A transmissão das condições do mercado de dívida pública ao crédito do BNDES ocorre justamente por meio das NTN-Bs. Quando os investidores exigem remuneração maior para comprar os papéis do governo, a taxa usada para formar o custo dos financiamentos também sobe.

Desde meados de 2024, as NTN-Bs vêm operando com taxas reais elevadas. Os papéis de cinco a dez anos passaram de níveis próximos de 6% acima da inflação, já considerados altos para operações de longo prazo, para juros superiores a 8%.

A elevação reflete uma combinação de incertezas sobre as contas públicas, juros básicos mantidos em patamar restritivo e volatilidade nos mercados internacionais. O cenário externo tornou-se mais instável após o retorno de Donald Trump à Presidência dos Estados Unidos, com mudanças comerciais e fiscais que afetaram as taxas dos títulos americanos e os mercados de outros países.

Risco fiscal aumenta prêmio exigido

Luis Felipe Vital, economista da Warren Investimentos e ex-coordenador-geral da dívida pública do Tesouro Nacional, aponta a trajetória do endividamento federal como um dos principais fatores para a abertura das taxas. “Com o endividamento crescendo, os investidores exigem taxas mais altas para financiar o Tesouro, em especial nos papéis que resultam em melhora no perfil da dívida”, afirmou.

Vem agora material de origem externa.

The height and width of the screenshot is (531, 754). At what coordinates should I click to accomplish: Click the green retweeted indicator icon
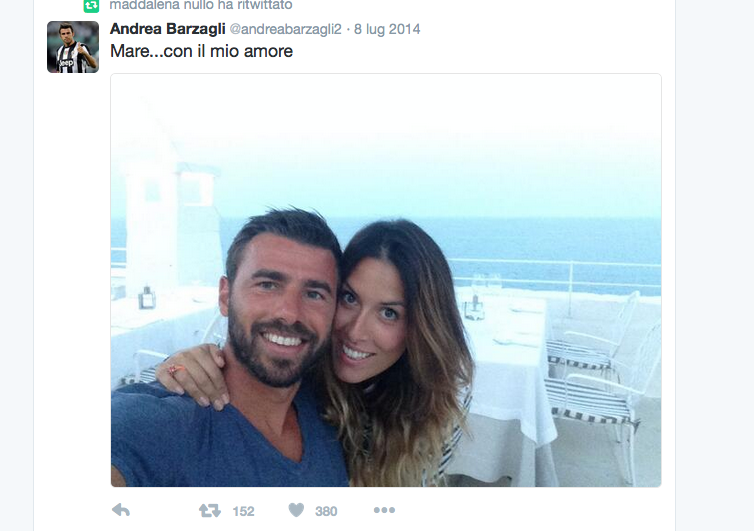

As NTN-Bs ajudam a ampliar o prazo médio da dívida federal porque possuem vencimentos mais longos. Para atrair compradores para esses papéis, porém, o Tesouro precisa oferecer remuneração compatível com o risco percebido pelos investidores e com as alternativas disponíveis no mercado.

A concorrência com títulos privados incentivados também pressiona a procura pelas NTN-Bs. Debêntures de infraestrutura, certificados de recebíveis e outros papéis isentos de Imposto de Renda para pessoas físicas podem oferecer rendimentos líquidos maiores, desviando parte dos recursos que tradicionalmente seriam destinados aos títulos públicos indexados à inflação.

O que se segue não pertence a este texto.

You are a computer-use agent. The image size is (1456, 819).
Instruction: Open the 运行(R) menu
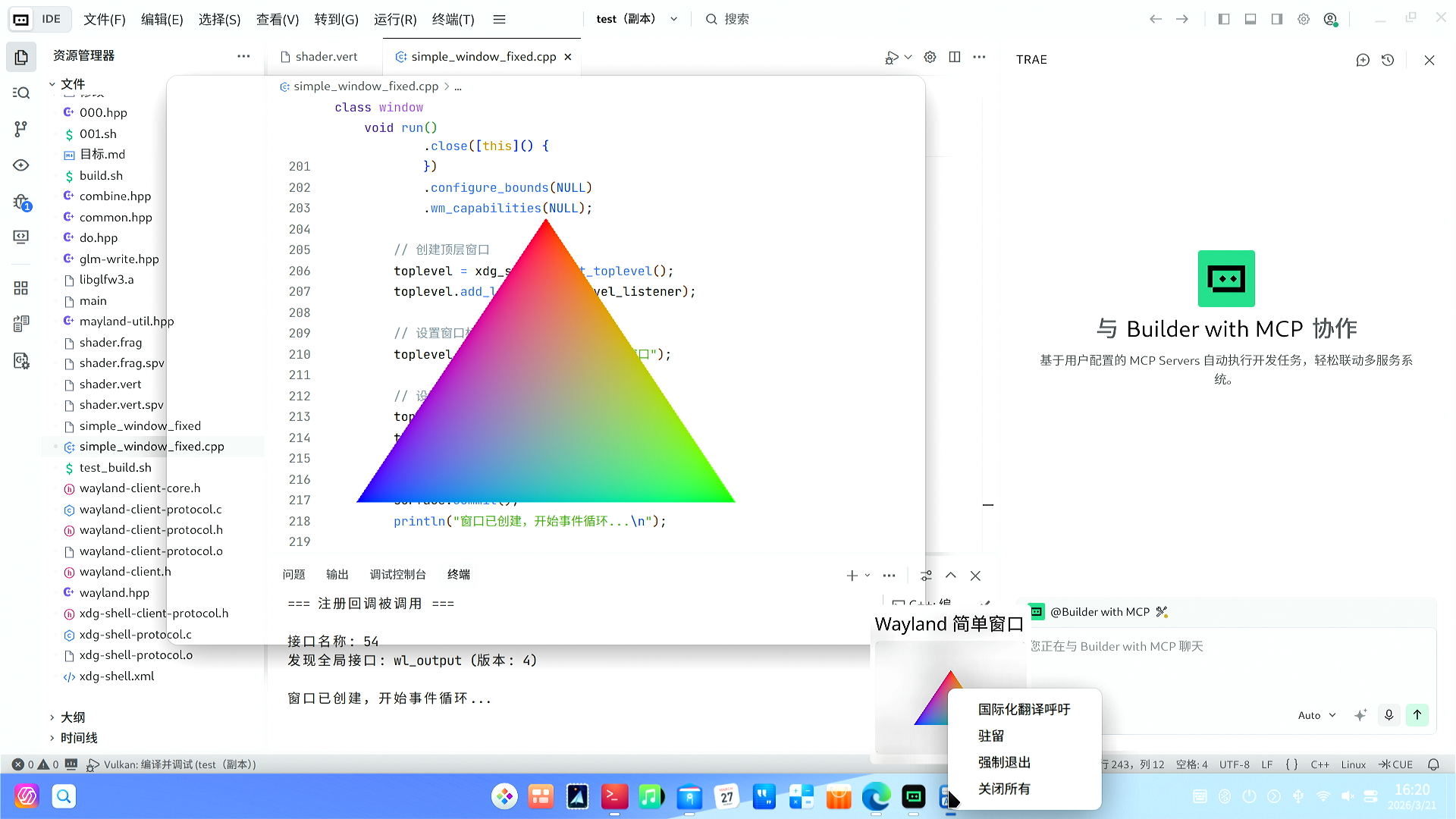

“Soma-se a isso o componente dos papéis incentivados, isentos de IR, que tiveram fluxo significativo de emissões nos últimos anos e que pressionam os títulos do Tesouro indexados à inflação. A indústria de fundos, em especial os multimercados, que tradicionalmente montam posições em NTN-B, vem encolhendo nos últimos anos”, acrescentou Vital.

O recuo dos fundos multimercados reduz uma fonte tradicional de demanda pelos títulos. Com menos compradores e maior volume de dívida a ser financiado, o Tesouro precisa aceitar taxas mais altas nas emissões ou diminuir a oferta de determinados papéis.

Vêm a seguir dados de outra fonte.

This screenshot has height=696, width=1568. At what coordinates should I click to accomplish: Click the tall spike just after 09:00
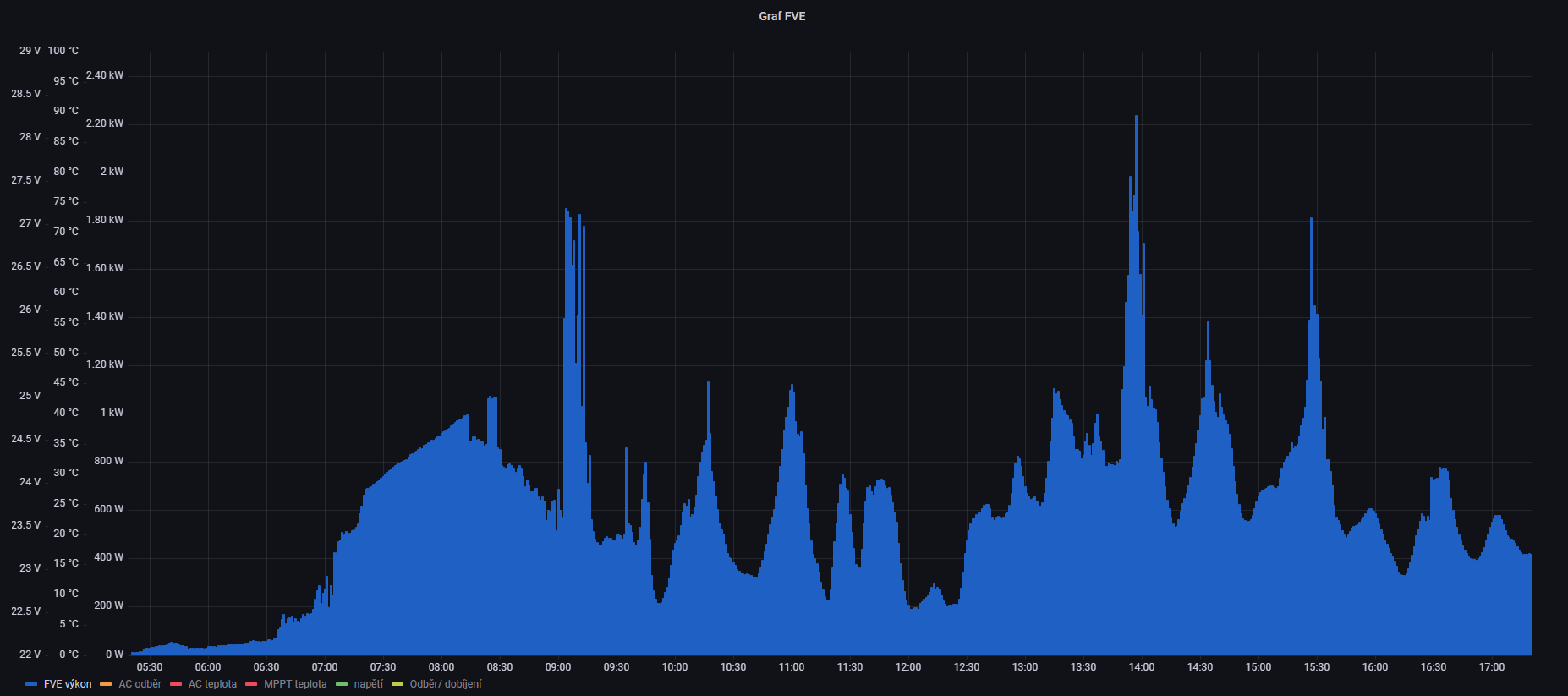coord(566,211)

Diante da instabilidade, o Tesouro Nacional realizou uma operação de recompra de títulos para retirar papéis do mercado e dar liquidez aos investidores. A medida proporcionou alívio temporário, mas os juros exigidos voltaram a subir nos últimos dois meses.

Empresas reavaliam investimentos

Para as empresas, o efeito ocorre na análise financeira dos projetos. Quando o custo do financiamento aumenta, investimentos que seriam viáveis com juros menores podem deixar de atingir a rentabilidade exigida. Companhias também podem reduzir o valor solicitado, adiar planos ou recorrer ao mercado de capitais.

O impacto tende a ser maior em projetos com prazo longo para começar a gerar receita, como fábricas, rodovias, ferrovias, saneamento, energia e aquisição de máquinas. Nesses casos, o financiamento costuma ser pago durante vários anos, ampliando o peso da taxa sobre o custo total.

Apesar dos juros elevados, o BNDES vem mantendo expansão nas aprovações e nos desembolsos. O movimento é sustentado por maior atuação do banco e pela diversificação das fontes e indexadores utilizados. Além da TLP, a instituição oferece operações vinculadas à Selic, a taxas fixas, a índices de inflação e a recursos de programas governamentais.

Para micro, pequenas e médias empresas, o banco também disponibiliza a Taxa Fixa do BNDES, que protege o contratante das variações de mercado durante o contrato. A disponibilidade e as condições, contudo, dependem do produto financeiro e do enquadramento do tomador.

As operações vinculadas à TLP ainda representam a maior parcela do estoque do banco, oscilando entre 60% e 70%, conforme o período. Por isso, a manutenção da taxa real acima de 8% pode limitar a capacidade do BNDES de oferecer crédito mais barato do que o encontrado no mercado bancário.